Selected extract:
To study changes in coastal populations from the ShanDong region during the dynamic period spanning from the early Neolithic period to the Jin Dynasty and examine the impact of ShanDong populations on nearby populations in the Yellow River region and the Japanese archipelago, we collected 85 individuals from 11 sites dating from 6000 to 1500 BP from ShanDong, which spans a sixth of the coastline of China. By retrieving aDNA evidence from these individuals, we reconstructed the history of ShanDong populations and resolved the population dynamics of mainland, coastal, and archipelago East Asians from the DaWenKou cultural period to the early dynastic period.

Results

We generated genome-wide data from 85 ancient individuals sampled from 11 sites from the ShanDong region. Radiocarbon dating indicates that these individuals span from ~6000 to 1500 BP, covering the DaWenKou cultural period to the Jin Dynasty (Fig. 1A, B). Coverage across the genome-wide data for these individuals ranged from 0.028 to 2.696×. Specifically, 78 individuals with at least 40,000 SNPs were retained for downstream population genetic analyses, and the seven remaining low-coverage individuals (labeled with the suffix “_low”) were only included in limited downstream analyses (Supplementary Table S1). We estimated the contamination level using X chromosomes (males) and mitochondrial genomes (males and females)26,27. For 77 sampled individuals with at least 40,000 SNPs and two low-coverage individuals, we estimated contamination levels lower than 5.0%. For the three individuals (TL4773_d_k, BQ4625_d_low_k, YX4790_d_low) with high contamination (>5.0%), we restricted our analyses to fragments showing characteristic aDNA deamination when performing genotype calling for downstream analyses28,29 (Supplementary Table S1).

Study material:

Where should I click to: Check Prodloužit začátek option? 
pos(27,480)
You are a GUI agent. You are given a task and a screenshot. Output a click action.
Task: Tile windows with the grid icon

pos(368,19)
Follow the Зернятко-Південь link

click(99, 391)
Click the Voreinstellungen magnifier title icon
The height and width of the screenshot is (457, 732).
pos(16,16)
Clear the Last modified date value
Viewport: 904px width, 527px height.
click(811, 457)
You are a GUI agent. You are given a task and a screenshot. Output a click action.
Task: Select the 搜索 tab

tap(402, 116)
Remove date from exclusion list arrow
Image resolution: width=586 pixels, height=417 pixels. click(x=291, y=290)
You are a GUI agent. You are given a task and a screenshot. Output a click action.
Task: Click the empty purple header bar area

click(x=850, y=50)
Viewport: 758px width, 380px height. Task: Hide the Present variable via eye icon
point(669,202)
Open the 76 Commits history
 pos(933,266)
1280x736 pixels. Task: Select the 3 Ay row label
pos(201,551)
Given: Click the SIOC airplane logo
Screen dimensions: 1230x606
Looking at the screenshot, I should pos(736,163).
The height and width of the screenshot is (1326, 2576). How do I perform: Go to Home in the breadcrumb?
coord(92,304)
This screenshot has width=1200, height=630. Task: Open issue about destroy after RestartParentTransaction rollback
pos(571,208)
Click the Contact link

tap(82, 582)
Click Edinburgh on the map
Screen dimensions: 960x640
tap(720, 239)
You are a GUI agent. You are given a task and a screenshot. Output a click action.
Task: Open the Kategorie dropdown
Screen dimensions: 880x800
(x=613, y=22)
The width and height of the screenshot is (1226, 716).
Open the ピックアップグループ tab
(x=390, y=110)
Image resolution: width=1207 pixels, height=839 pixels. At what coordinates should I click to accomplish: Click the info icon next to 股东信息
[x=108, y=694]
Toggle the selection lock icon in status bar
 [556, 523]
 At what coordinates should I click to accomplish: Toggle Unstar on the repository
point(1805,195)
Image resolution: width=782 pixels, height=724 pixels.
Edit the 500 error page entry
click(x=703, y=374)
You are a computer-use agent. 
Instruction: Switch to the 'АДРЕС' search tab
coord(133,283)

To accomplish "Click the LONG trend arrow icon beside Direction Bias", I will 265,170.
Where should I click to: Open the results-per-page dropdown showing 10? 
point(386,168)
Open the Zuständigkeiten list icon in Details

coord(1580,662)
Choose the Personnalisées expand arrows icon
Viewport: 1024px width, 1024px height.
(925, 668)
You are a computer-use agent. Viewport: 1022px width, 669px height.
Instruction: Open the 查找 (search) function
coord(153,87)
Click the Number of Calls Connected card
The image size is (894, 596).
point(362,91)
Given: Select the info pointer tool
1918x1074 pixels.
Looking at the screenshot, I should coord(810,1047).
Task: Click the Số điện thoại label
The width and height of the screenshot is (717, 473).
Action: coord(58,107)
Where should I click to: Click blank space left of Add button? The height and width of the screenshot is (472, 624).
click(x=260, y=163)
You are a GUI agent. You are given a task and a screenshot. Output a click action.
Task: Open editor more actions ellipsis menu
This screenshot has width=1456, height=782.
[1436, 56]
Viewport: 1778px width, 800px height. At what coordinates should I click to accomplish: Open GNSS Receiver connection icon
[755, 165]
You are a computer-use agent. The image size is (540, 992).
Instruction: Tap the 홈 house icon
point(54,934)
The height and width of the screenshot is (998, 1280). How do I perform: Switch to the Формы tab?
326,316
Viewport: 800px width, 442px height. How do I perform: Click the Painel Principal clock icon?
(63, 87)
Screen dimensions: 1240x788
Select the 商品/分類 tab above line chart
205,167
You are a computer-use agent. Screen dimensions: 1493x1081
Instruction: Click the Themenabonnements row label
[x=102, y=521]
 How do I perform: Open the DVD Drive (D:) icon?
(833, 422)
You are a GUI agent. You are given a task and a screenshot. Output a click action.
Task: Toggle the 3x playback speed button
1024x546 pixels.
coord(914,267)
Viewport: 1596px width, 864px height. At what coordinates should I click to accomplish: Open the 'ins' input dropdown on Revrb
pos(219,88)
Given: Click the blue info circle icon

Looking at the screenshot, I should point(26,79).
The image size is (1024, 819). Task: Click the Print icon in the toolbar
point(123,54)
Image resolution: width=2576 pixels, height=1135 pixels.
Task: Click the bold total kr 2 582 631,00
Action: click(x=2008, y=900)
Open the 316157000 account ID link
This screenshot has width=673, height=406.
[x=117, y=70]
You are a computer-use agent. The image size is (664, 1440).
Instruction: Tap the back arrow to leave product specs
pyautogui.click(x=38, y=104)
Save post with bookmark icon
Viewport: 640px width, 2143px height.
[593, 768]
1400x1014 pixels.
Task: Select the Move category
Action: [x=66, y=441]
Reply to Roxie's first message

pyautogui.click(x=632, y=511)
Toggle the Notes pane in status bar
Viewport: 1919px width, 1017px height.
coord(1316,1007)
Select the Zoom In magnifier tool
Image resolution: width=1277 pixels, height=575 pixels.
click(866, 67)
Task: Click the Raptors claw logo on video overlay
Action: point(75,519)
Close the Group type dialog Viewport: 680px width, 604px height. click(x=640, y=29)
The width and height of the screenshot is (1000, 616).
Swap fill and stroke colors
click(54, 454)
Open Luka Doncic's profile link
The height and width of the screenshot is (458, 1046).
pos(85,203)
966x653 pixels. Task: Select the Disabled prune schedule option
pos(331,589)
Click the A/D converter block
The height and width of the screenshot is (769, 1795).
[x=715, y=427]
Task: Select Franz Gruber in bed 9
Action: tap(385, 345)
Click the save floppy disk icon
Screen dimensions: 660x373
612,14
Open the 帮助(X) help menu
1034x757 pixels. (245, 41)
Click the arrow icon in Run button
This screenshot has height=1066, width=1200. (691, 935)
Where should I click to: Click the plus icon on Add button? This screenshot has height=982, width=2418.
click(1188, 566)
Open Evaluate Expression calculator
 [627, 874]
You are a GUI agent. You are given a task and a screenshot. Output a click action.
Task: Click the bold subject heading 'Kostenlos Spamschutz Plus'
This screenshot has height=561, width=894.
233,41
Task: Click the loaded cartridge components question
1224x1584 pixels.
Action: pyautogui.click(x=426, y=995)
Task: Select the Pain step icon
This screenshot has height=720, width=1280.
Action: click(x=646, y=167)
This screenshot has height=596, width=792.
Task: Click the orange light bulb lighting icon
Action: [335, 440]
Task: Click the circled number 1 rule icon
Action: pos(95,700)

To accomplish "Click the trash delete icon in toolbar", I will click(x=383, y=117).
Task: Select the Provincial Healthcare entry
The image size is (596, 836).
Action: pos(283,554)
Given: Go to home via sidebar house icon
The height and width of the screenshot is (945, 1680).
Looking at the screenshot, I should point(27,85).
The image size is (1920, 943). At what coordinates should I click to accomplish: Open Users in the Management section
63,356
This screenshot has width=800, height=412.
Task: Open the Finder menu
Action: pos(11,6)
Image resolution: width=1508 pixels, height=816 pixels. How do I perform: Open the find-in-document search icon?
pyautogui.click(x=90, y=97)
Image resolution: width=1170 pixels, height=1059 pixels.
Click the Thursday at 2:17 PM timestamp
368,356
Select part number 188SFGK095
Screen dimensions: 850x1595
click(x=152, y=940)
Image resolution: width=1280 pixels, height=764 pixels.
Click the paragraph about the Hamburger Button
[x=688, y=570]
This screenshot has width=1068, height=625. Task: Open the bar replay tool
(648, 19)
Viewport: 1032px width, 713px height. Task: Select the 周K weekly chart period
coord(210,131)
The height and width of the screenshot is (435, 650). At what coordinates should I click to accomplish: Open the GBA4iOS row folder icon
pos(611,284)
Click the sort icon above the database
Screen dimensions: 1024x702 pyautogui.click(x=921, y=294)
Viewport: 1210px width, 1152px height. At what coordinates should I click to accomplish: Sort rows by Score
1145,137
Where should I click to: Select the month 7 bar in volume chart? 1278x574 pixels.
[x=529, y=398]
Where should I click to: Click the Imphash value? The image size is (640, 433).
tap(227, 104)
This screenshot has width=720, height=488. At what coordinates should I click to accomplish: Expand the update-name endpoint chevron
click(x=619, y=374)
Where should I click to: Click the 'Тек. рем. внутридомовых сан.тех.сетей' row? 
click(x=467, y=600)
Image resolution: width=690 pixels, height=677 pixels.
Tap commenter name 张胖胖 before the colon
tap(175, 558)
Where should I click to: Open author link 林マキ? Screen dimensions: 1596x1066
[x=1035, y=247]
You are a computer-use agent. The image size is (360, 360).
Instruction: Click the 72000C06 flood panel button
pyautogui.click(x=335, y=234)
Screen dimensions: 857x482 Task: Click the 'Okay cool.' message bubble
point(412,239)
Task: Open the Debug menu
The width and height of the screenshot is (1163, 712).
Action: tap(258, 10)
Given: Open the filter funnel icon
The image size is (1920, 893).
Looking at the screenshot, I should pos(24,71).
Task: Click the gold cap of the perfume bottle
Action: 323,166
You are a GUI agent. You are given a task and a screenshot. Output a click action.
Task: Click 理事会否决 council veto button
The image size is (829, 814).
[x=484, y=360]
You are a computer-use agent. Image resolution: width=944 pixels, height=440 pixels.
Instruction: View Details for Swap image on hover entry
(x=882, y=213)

Questions:
A) Decide whether each statement agrees with the passage on ancient ShanDong genomes, and answer yes or no, quoting the words of the passage that settle it: (i) the individuals came from 11 sites; (ii) all 85 individuals were kept for downstream population genetic analyses; (iii) X chromosomes from both males and females were used to estimate contamination.
B) Retype the passage on ancient ShanDong genomes from "To study changes" up to and including "early dynastic period.".
The items above are separate material, unrelated to the passage on ancient ShanDong genomes.

Answers for the exercise:
A)
(i) Yes: "we collected 85 individuals from 11 sites dating from 6000 to 1500 BP"
(ii) No: "78 individuals with at least 40,000 SNPs were retained for downstream population genetic analyses"
(iii) No: "using X chromosomes (males) and mitochondrial genomes (males and females)"

B)
To study changes in coastal populations from the ShanDong region during the dynamic period spanning from the early Neolithic period to the Jin Dynasty and examine the impact of ShanDong populations on nearby populations in the Yellow River region and the Japanese archipelago, we collected 85 individuals from 11 sites dating from 6000 to 1500 BP from ShanDong, which spans a sixth of the coastline of China. By retrieving aDNA evidence from these individuals, we reconstructed the history of ShanDong populations and resolved the population dynamics of mainland, coastal, and archipelago East Asians from the DaWenKou cultural period to the early dynastic period.